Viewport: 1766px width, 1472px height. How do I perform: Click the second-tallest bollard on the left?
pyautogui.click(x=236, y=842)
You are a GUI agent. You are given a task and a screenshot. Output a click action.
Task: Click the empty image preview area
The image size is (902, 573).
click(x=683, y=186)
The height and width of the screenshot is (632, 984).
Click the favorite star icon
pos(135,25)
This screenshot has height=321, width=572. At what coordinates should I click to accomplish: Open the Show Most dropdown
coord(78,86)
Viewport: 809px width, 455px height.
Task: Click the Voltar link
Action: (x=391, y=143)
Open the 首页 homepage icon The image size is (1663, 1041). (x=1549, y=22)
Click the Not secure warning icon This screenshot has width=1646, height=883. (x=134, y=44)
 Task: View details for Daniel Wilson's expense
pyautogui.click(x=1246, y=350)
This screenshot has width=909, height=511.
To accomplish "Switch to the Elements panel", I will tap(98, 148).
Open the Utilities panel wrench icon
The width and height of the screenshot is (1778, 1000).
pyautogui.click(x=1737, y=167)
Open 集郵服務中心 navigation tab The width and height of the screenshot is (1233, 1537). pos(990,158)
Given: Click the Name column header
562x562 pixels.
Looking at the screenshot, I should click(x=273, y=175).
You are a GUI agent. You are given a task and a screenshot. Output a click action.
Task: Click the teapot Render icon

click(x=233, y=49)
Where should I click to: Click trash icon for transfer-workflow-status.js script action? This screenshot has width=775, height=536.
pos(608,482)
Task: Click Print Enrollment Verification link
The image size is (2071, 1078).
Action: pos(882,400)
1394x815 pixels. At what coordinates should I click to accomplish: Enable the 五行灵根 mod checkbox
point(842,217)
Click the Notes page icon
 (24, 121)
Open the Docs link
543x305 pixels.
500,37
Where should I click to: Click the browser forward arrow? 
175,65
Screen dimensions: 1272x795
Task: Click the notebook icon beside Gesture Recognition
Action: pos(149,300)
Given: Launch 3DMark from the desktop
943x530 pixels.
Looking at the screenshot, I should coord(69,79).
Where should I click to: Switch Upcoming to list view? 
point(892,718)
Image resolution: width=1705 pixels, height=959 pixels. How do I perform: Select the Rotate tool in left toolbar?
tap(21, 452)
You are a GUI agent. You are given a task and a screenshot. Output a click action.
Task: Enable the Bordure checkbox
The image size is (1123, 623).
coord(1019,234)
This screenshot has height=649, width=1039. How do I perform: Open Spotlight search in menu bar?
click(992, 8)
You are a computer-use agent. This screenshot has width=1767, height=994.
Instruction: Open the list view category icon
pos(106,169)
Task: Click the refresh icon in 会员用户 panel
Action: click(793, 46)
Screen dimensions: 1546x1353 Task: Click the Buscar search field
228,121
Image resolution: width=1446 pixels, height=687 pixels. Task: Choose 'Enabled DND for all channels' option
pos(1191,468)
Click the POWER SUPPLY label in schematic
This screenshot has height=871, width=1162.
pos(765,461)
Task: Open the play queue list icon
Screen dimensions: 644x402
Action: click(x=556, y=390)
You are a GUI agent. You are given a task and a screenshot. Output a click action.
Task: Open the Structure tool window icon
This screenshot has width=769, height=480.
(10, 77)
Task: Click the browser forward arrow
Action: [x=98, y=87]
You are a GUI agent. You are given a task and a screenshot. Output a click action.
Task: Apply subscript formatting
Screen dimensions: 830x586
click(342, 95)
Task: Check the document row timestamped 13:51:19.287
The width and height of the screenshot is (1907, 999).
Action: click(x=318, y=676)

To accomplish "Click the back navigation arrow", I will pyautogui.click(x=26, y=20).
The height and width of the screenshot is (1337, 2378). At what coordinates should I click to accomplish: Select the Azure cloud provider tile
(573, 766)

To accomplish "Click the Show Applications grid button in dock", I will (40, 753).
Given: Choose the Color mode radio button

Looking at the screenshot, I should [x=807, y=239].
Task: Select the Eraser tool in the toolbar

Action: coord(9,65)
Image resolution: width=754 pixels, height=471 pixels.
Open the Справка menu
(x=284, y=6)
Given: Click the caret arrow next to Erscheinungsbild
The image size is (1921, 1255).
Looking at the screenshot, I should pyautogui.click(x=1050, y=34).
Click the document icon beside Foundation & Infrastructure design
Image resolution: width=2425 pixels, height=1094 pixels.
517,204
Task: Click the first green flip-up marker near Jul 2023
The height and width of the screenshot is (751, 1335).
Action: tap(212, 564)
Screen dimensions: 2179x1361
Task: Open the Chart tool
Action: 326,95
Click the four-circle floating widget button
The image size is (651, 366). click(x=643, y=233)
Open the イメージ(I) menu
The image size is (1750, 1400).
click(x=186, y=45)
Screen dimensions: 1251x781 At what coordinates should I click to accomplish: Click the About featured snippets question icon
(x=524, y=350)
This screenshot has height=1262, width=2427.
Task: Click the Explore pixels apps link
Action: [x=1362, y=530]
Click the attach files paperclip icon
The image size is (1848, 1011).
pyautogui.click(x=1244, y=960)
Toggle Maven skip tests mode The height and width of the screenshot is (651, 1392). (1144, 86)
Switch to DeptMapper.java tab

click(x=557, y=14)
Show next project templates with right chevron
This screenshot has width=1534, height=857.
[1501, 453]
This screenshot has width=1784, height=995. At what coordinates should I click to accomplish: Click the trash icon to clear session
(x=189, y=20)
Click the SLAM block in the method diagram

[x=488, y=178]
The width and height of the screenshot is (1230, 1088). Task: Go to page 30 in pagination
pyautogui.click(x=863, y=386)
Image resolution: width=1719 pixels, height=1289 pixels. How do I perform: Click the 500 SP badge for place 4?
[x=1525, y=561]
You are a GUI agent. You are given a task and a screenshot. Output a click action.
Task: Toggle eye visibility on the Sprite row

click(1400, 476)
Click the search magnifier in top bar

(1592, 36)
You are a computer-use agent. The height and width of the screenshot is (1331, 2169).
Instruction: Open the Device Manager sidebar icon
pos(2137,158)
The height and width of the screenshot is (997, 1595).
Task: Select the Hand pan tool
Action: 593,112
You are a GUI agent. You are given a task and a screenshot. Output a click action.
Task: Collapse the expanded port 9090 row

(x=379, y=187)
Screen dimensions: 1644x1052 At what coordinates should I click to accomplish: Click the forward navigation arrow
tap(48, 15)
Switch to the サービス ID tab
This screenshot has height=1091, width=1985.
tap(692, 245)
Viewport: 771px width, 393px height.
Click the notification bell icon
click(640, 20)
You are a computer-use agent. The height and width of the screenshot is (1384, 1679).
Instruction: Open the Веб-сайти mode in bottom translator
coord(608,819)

━━━━━━━━

__PROBLEM DETAILS__: In how many lines of the records does the word "will" appear? Answer with the number only.

__WRITTEN RESPONSE__: 3